Через сорок пять лет, не прикладывая ни малейших усилий, я получил возможность загладить свою вину перед Анной. И я снова повел себе грубо. До сих пор не понимаю, почему. Анна считает, что меня в ней что-то раздражало, но я не позволю ей винить себя.

— Послушай, Рэй. Вся система держится на одном основном принципе: оригинал никогда не должен встречать и видеть своего клона. Если такое столкновение произойдет, если один из нас встретится с одним из них, то абстрактное понятие превратится для нас в понятие буквальное и реальное. Последствия будут катастрофическими.

— Мы в это верим, — продолжил я.

— Да, — сказала она. — Мы не можем верить ничему иному. Послушай, ты, противный, мрачный старик. Заткнись. Твои грубости не помешают мне сказать то, что я хочу. — Она не дала мне возможности ответить. — Если клон каким-то образом оказался за пределами Отчужденных земель, как произошло теперь, а там проживают приблизительно двести пятьдесят миллионов клонов, что за двадцать пять лет является несомненным статистическим фактом, то и другие клоны тоже могут сбежать.

Я достаточно знаком с математикой, чтобы понимать: это утверждение Анны вполне могло соответствовать истине, но не подлежало статистическому анализу, а само понятие «несомненный статистический факт» — это оксюморон.

— Если такое и происходило, а это не могло не происходить, обществу об этом неизвестно. Мы не знаем подобных случаев. И не узнаем. Мы сделали вывод, что система выслеживания и захвата непокорных клонов должна быть быстрой и выверенной, безжалостной, безошибочной. Мы также считаем, что пойманного беглеца убивают. Ни один клон, побывавший за пределами Отчужденных земель и узнавший, что находится снаружи, что есть другой, внешний мир, не может принести это знание обратно.

— Их убивают?

— Наказывают. Да. Они должны быть наказаны, — сказала Анна. — Все подходящие части изымают и помещают на хранение.

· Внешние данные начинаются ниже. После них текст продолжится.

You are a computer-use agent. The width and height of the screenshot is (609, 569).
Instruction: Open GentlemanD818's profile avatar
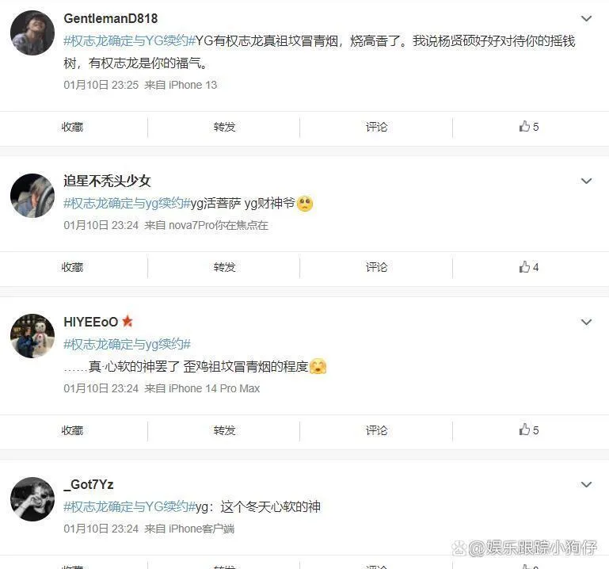32,32
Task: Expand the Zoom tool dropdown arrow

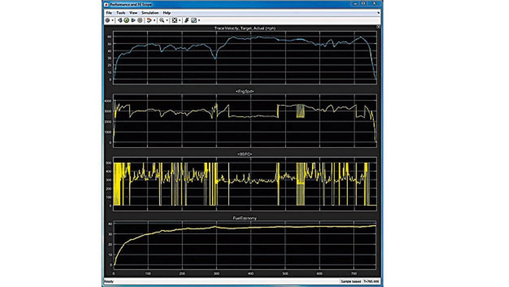Action: pyautogui.click(x=167, y=20)
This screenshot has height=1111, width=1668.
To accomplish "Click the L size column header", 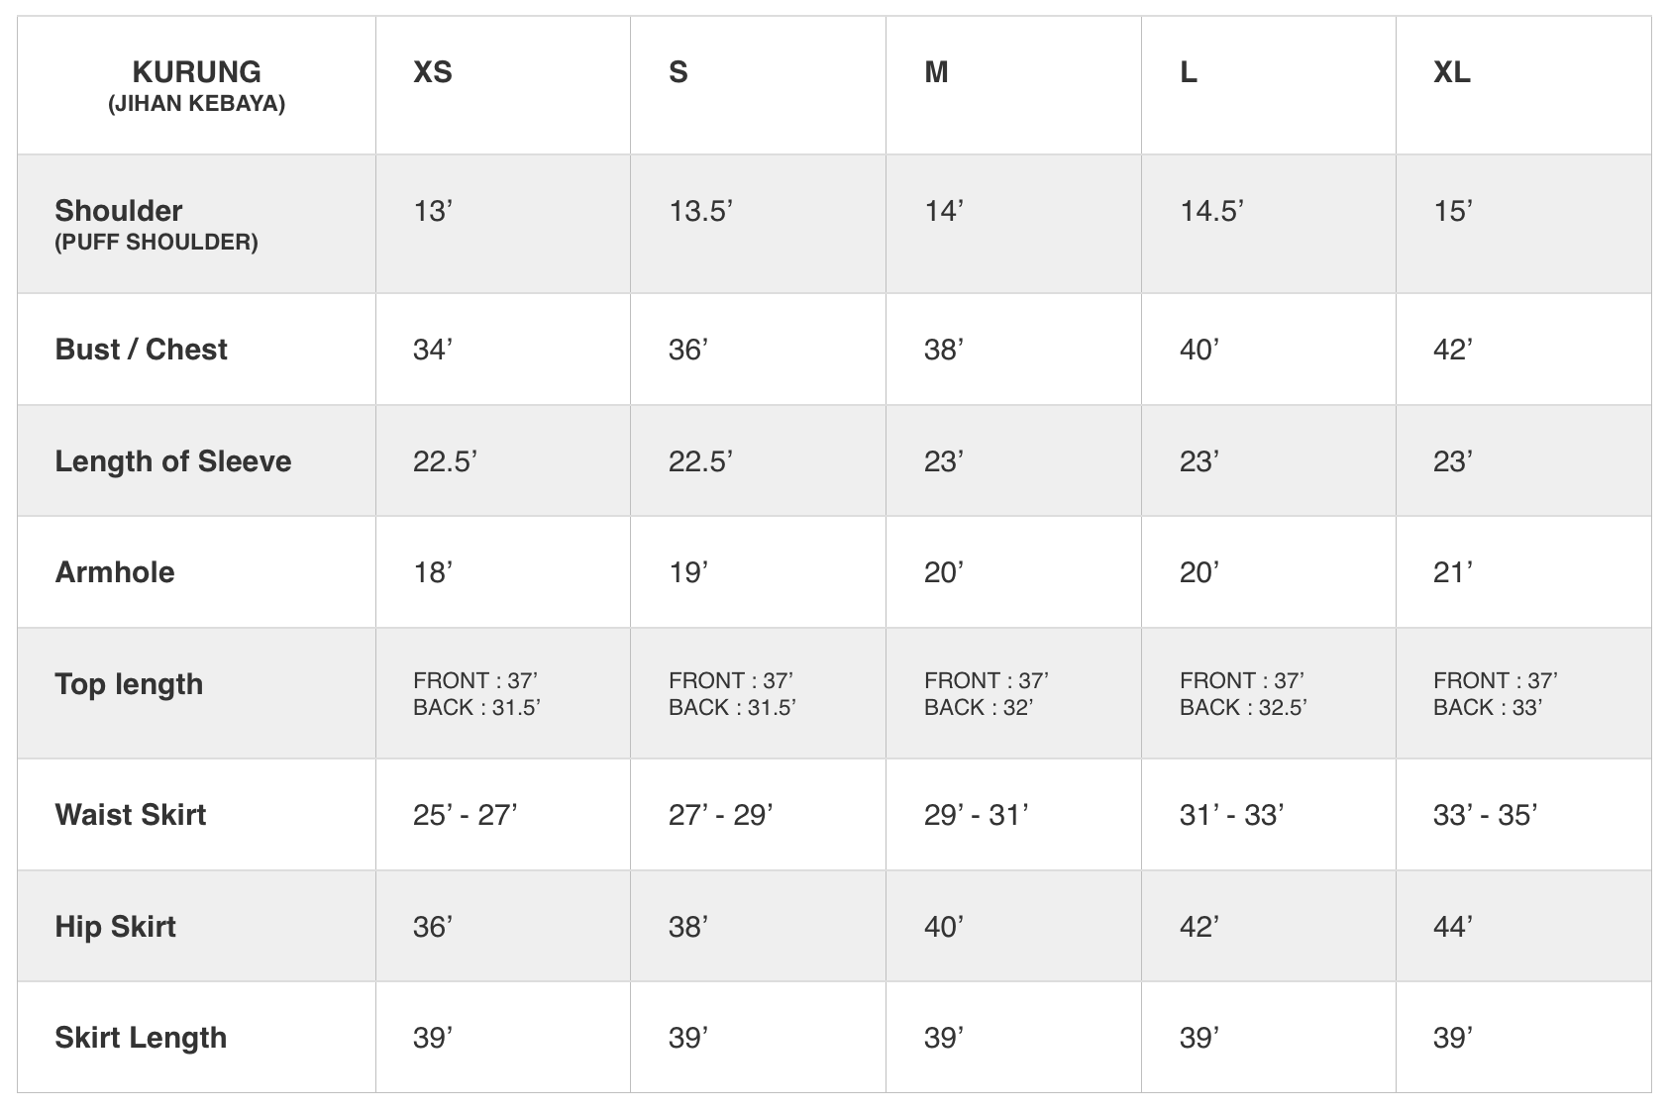I will click(x=1189, y=72).
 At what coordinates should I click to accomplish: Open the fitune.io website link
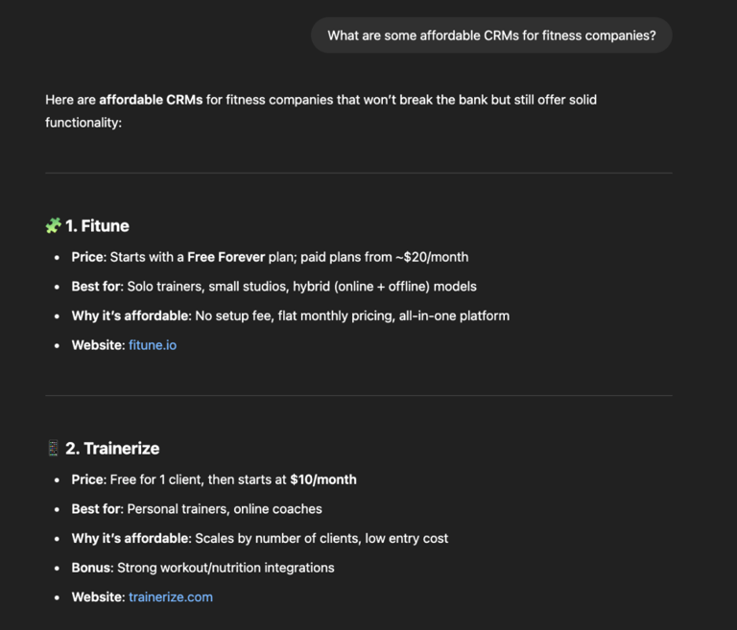(x=153, y=345)
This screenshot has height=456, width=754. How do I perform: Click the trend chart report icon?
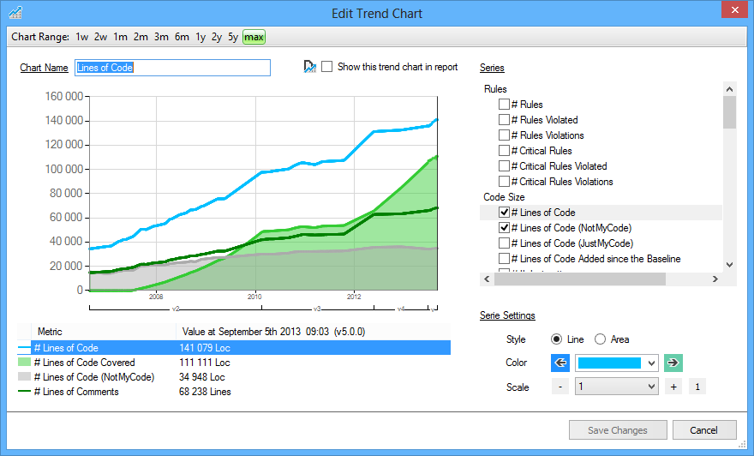tap(309, 67)
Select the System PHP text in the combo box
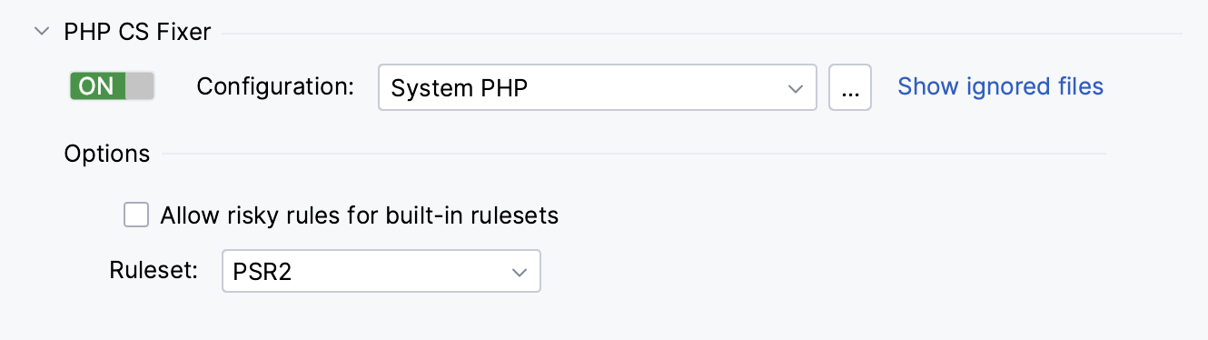1208x340 pixels. (x=460, y=88)
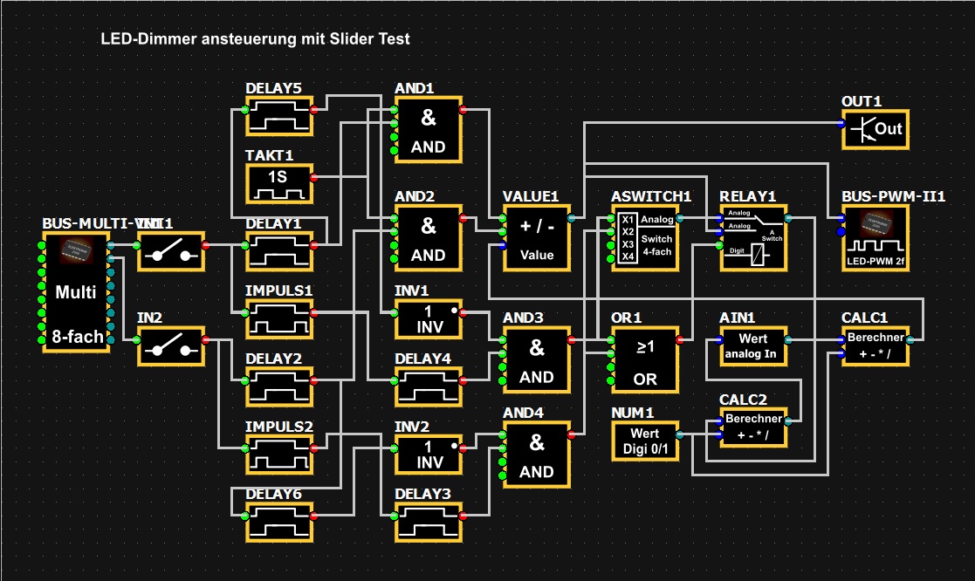The width and height of the screenshot is (975, 581).
Task: Click the AIN1 analog In value block
Action: click(x=752, y=346)
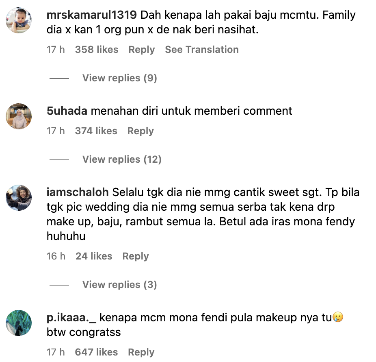Open mrskamarul1319's profile picture
The height and width of the screenshot is (362, 376).
pyautogui.click(x=19, y=20)
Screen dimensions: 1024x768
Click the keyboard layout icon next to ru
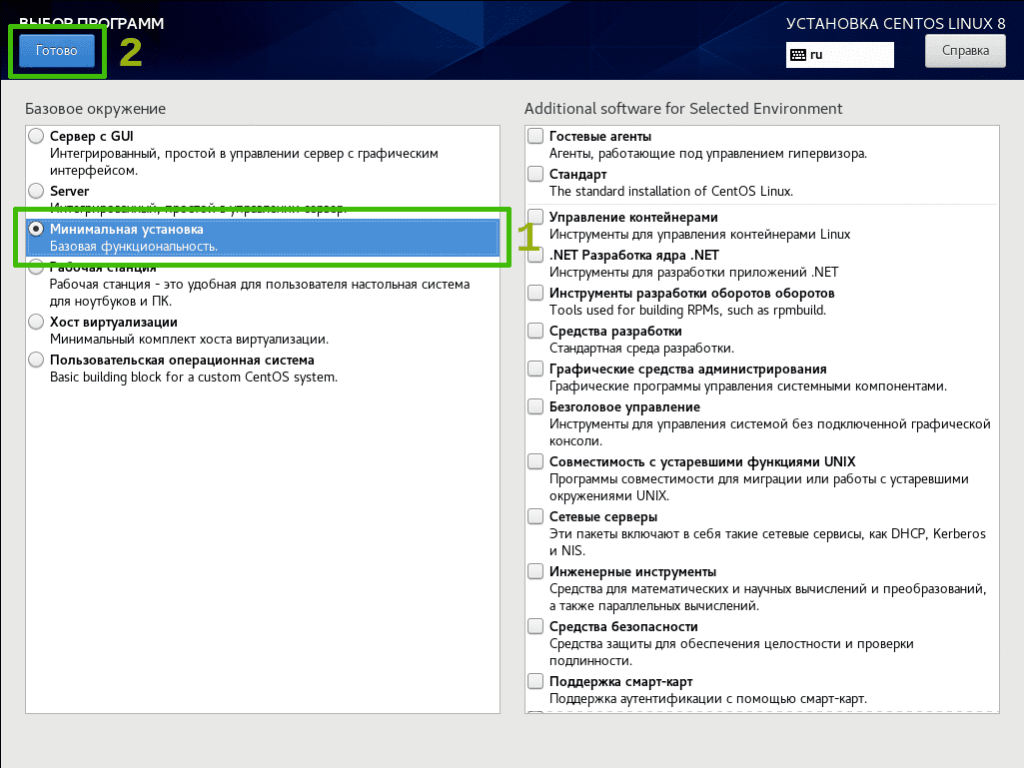[797, 55]
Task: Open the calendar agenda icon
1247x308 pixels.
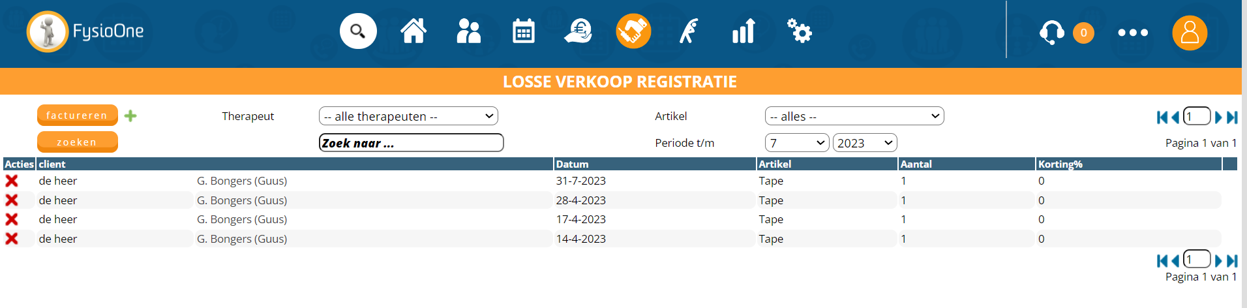Action: click(x=523, y=31)
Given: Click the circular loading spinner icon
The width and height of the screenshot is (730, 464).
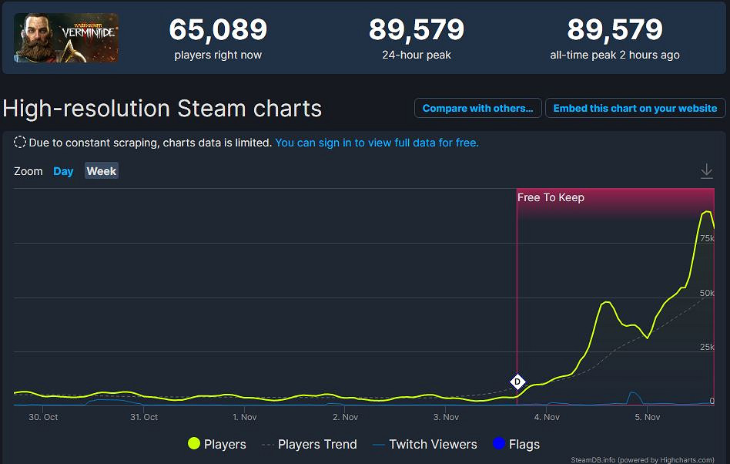Looking at the screenshot, I should pos(18,143).
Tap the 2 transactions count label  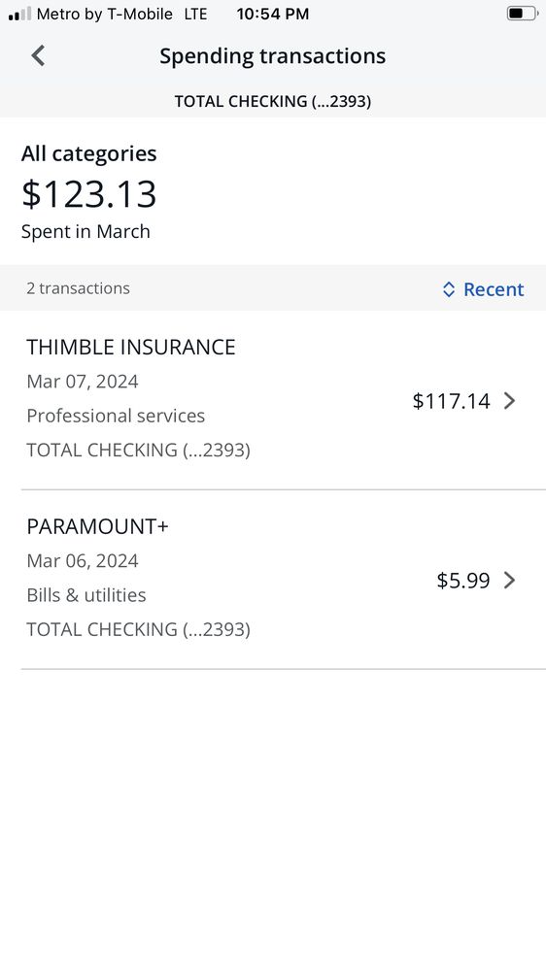[x=78, y=288]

— После смерти клона, по-видимому. Ты об этом не сказала.

— Мы не знаем. Мы ничего не знаем.

— Ты уверена в том, что говоришь?

— Настолько, насколько это возможно, — сказала она. — Мы уверены. Я говорю тебе об этом, потому что хочу, чтобы ты понял, какой опасности мы подвергаемся. Какой опасности подвергаешься ты.

— О, я тебя умоляю, — ответил я. — Для меня нет никакой опасности. Я — не клон, черт возьми.

К сожалению, я сказал именно так, дословно.

— Всякий раз, когда захватывают клона, обязательно задерживают тех, кто мог ему помочь, приютить, узнать в нем клона. Мы не знаем, что происходит с этими людьми. Может быть, их отправляют на органы, а потом избавляются от трупов. Правительство не станет этому препятствовать. Это наказание за их деяние, безжалостное и заслуженное: оригиналов делают копиями за преступление против государства. Ты сейчас в опасности. И это моя вина.

— Из-за того, что ты мне об этом рассказала?

— Да. И из-за того, о чем я собираюсь попросить тебя.

— И что же это?

— Для начала я хочу, чтобы ты встретился с этим клоном.

— Ты этого не хочешь.

— Да, — сказала она. — Не хочу.

— Почему я?

Вы спросите, как же так получилось, что до самого конца я не догадался, что она ответит? Я и сам не понимаю.

— Этот клон — твой, — ответила Анна.